Market structure: The management pivot to pure-play aerostructures (AERO.SW / MTASF) benefits Montana Aerospace directly by simplifying capital allocation and sharpening sales to OEMs (Airbus/Boeing exposure). Expect modest market-share gains (1–3 percentage points) over 12–24 months if backlog capture improves, supporting a potential EV/EBITDA rerating of ~1x relative to peers; downside is concentrated cyclicality. Cross-asset: expect modest credit-spread tightening (-20–100bps) and lower equity implied volatility if the market views divestitures as de-risking; CHF strength versus EUR/USD is a watch item that can shave 2–4% off export margins per 100bp move. Risk assessment: Tail risks include a major OEM order slowdown (high-impact, low-probability), residual liabilities from sold units, or management execution failure on cost synergies; each could cut EBITDA >20% in a downturn.

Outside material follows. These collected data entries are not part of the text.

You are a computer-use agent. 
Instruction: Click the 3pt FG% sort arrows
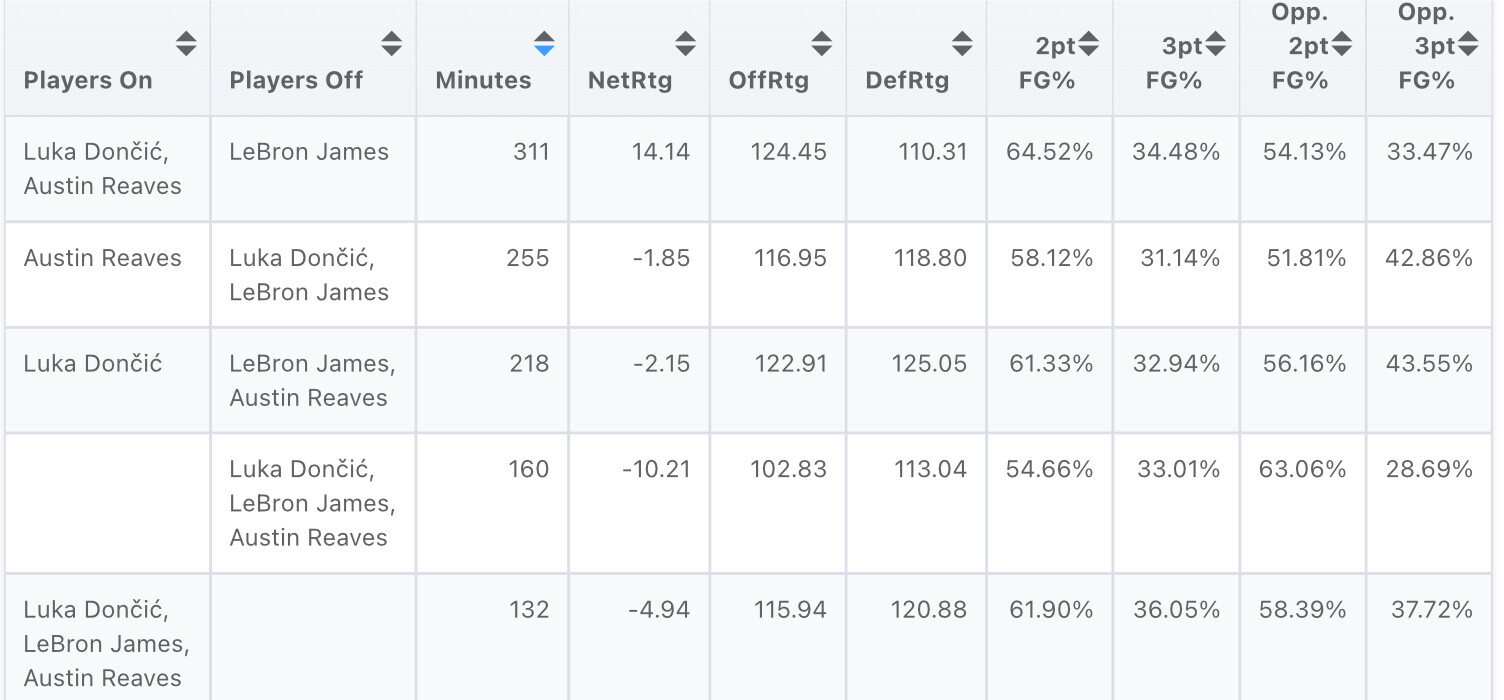pyautogui.click(x=1215, y=44)
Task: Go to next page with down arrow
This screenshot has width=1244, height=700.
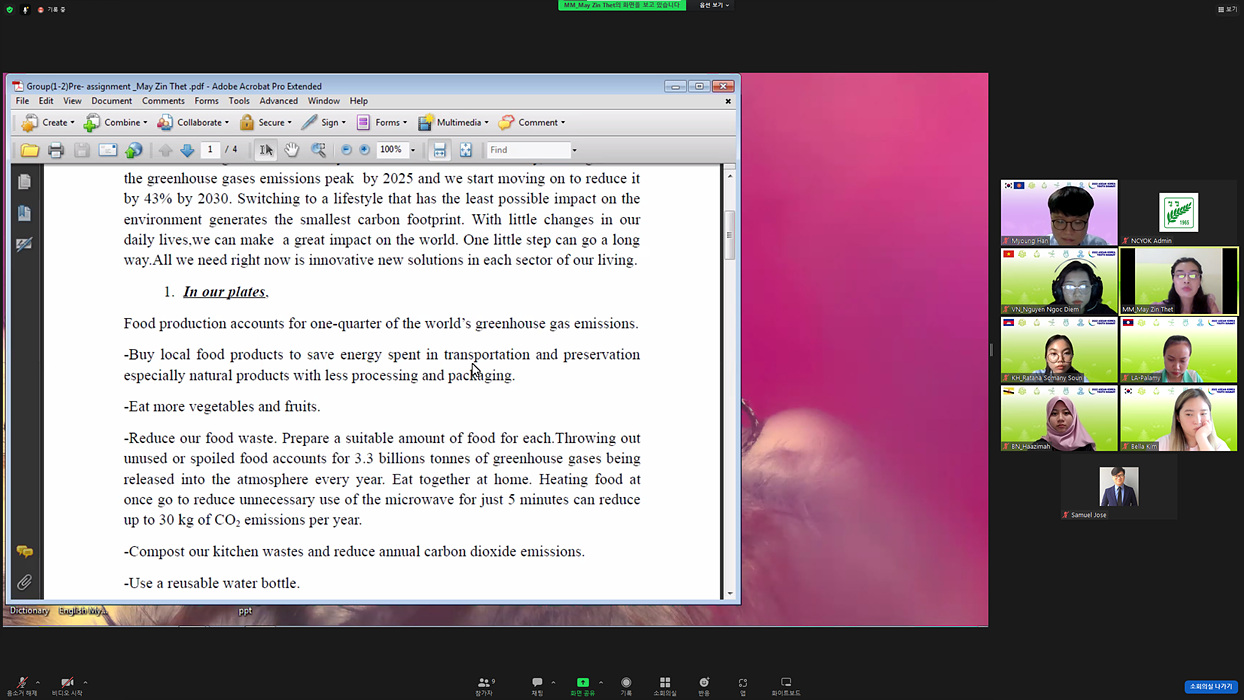Action: [187, 150]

Timeline: immediate (days) — sentiment move (3–10% swings); short-term (3–6 months) — margin visibility from divestiture proceeds; long-term (12–36 months) — revenue cyclicality tied to airframe production recovery. Hidden dependencies: customer concentration, pension/legacy liabilities, and supplier lead-times for titanium/aluminium that can compress margins. Trade implications: Direct play: size a tactical long in AERO.SW with 6–12 month horizon (detailed sizing below). Pair/relative: go long AERO.SW vs short FACC (VIE:FACC) to capture execution differential over 3–6 months. Options: prefer defined-risk 3–6 month call spreads on AERO.SW or owning stock hedged with a 6-month 10% OTM put if put premium <3% of market cap exposure. Sector: modestly rotate +1–2% from EV/energy suppliers into European aerospace suppliers over H1 2026. Contrarian angles: The market’s mild +3.5% reaction likely underestimates margin tailwinds and management clarity — potential for a 20–30% rerating if orderbook/backlog growth >10% YoY. Conversely, consensus misses increased cyclicality after divestitures; loss of diversification could amplify downside in OEM order shocks. Historical parallels (post-divestiture reratings at small-cap suppliers) show binary outcomes: either steady multiple expansion or sharp re-rating on a single lost OEM contract; position size accordingly.